Thursday, February 11, 2010

Black 'Copter Tea Parties?

This is the strangest new meme on the tea parties. Now leftists are arguing that it's all about conspiracies (and "racists"), for example, at Newsweek's, "Black Helicopters Over Nashville," and also at Daily Kos, "Reading 'The Movement'." The latter piece is taking issue with the New Yorker cover story a couple of weeks ago, "The Movement." I actually posted on the New Yorker piece. I thought it was reasonable (which came as a surprise). But Daily Kos takes issue with author Ben McGrath, making thinly-veiled allegations that the tea parties are a "racist" front for the "fanatical neo-fascist right."

Anyway, here's this from the Newsweek article (via
Memeorandum):
The tea-party movement has no leader. But it does have a face: William Temple of Brunswick, Ga. For months, the amiable middle-aged activist has been criss-crossing America, appearing at tea-party events dressed in his trademark three-cornered hat and Revolutionary garb. When journalists interview him (which is often—his outfit draws them in like a magnet), he presents himself as a human bridge between the founders' era and our own. "We fought the British over a 3 percent tea tax. We might as well bring the British back," he told NPR during a recent protest outside the Capitol.

It's a charming act, which makes the tea-party movement seem no more unnerving than the people who spend their weekends reenacting the Civil War. But the 18th-century getups mask something disturbing. After I spent the weekend at the Tea Party National Convention in Nashville, Tenn., it has become clear to me that the movement is dominated by people whose vision of the government is conspiratorial and dangerously detached from reality. It's more John Birch than John Adams.

Like all populists, tea partiers are suspicious of power and influence, and anyone who wields them. Their villain list includes the big banks; bailed-out corporations; James Cameron, whose Avatar is seen as a veiled denunciation of the U.S. military; Republican Party institutional figures they feel ignored by, such as chairman Michael Steele; colleges and universities (the more prestigious, the more evil); TheWashington Post; Anderson Cooper; and even FOX News pundits, such as Bill O'Reilly, who have heaped scorn on the tea-party movement's more militant oddballs.
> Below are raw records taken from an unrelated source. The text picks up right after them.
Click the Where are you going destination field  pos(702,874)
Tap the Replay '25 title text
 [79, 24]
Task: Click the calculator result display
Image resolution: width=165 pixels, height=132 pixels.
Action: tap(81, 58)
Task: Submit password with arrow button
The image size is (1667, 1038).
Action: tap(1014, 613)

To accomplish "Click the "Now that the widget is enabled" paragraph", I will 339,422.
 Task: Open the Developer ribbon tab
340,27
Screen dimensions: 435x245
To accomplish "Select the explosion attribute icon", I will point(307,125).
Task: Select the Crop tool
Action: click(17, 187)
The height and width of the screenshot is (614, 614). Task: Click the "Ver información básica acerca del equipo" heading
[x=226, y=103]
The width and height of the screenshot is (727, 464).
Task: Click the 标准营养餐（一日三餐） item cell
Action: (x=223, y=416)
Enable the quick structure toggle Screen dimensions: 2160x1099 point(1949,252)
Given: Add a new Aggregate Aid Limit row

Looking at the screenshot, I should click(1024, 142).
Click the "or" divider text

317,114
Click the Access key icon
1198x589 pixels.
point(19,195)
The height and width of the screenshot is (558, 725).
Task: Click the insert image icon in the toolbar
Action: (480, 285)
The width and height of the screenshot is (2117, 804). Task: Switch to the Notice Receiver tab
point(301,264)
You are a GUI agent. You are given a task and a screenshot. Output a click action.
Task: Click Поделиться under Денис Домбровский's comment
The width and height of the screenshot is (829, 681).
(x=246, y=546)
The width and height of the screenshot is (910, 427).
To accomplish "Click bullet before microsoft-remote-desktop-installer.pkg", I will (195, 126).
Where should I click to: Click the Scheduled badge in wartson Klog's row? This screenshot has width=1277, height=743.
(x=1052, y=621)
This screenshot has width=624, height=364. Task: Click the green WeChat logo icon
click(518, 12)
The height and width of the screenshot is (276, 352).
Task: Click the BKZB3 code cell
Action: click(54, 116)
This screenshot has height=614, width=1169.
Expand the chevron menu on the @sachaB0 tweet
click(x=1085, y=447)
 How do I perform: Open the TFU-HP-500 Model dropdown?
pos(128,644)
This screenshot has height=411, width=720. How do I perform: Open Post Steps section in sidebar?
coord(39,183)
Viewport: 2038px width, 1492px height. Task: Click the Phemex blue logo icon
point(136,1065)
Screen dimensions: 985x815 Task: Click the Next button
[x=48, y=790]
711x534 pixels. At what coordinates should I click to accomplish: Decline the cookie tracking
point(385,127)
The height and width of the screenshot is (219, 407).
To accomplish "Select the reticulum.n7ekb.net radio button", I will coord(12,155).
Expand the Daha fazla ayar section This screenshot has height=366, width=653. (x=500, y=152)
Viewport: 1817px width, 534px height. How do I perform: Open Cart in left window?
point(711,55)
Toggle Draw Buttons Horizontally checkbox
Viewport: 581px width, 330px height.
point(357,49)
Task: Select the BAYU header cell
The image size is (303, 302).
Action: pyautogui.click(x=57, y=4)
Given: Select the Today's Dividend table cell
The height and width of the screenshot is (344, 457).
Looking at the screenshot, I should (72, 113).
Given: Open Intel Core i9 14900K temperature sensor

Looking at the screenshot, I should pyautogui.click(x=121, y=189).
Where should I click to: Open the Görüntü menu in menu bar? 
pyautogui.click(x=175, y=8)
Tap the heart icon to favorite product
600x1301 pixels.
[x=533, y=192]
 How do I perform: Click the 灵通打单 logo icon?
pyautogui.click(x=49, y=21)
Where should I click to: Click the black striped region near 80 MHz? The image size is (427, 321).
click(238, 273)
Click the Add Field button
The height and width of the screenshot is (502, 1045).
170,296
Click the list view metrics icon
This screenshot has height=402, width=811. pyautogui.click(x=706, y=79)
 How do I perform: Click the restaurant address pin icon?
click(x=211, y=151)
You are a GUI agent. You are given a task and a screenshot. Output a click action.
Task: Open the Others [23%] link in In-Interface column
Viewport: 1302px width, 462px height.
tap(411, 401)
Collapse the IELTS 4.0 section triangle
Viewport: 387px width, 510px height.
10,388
One of the most bizarre moments of the recent tea-party convention came when blogger Andrew Breitbart delivered a particularly vicious fulmination against the mainstream media, prompting everyone to get up, turn toward the media section at the back of the conference room, and scream, "USA! USA! USA!" But the tea partiers' well-documented obsession with President Obama has hardly been diffused by their knack for finding new enemies.
That is truly a bizarre description, especially with that smack at Andrew Breitbart. That guy has single-handedly done more to right the ship of journalism than anyone else in recent years. If folks were chanting "USA, USA", then more power to 'em. I wish I could've been there!

3 comments:

Rusty Walker said...

Typical uninformed, liberal media interviewer that only reports those selective quotes that make his biased case. Fox and Bill O'Reilly has been nothing but "fair and balanced" toward Tea Party events and is hardly scorned by the Tea Partiers. Patriotism that compels chanting USA, stems from patriotism. Sadly, the left (Newsweek included) is more comfortable chanting Euro, Euro, Euro!

Z-man said...

Honestly I can't remember the last time I read Newsweek or Time for that matter.

Z-man said...

Another thought: with Tuskegee in our history and MKULTRA (you can google that one if you're unfamiliar with it) isn't it natural to have a healthy suspicion of government? The liberal narrative in the Newsweek piece quoted and others like it seems to be to always trust the government but the main message and thrust of the Tea Partiers is unassailable, that the government is wasting the hard-earned money of the taxpayers and that they need to answer to us the people. What's wrong with that?